**EXERCISE DIRECTIONS:**
Pull out every line of the material below that contains the string "height", and treat uppercase and lowercase as different.

(Data listing)
** begin **

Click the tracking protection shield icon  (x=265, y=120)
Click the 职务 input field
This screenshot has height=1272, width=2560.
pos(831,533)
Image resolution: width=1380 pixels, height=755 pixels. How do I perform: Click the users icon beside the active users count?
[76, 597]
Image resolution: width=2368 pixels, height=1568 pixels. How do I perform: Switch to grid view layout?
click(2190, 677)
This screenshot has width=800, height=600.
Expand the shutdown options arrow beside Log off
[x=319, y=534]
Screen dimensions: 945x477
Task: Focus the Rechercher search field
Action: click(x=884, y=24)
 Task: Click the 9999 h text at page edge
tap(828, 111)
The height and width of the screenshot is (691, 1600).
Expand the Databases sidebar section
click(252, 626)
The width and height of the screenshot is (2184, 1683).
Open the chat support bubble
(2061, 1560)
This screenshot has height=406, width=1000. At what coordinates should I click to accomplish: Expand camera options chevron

** end **

**OUTPUT FOR THIS TASK:**
This screenshot has height=1272, width=2560.
Image resolution: width=1380 pixels, height=755 pixels. How do I perform: Click the users icon beside the active users count?
Image resolution: width=2368 pixels, height=1568 pixels. How do I perform: Switch to grid view layout?
This screenshot has width=800, height=600.
The height and width of the screenshot is (691, 1600).
The width and height of the screenshot is (2184, 1683).
This screenshot has height=406, width=1000. At what coordinates should I click to accomplish: Expand camera options chevron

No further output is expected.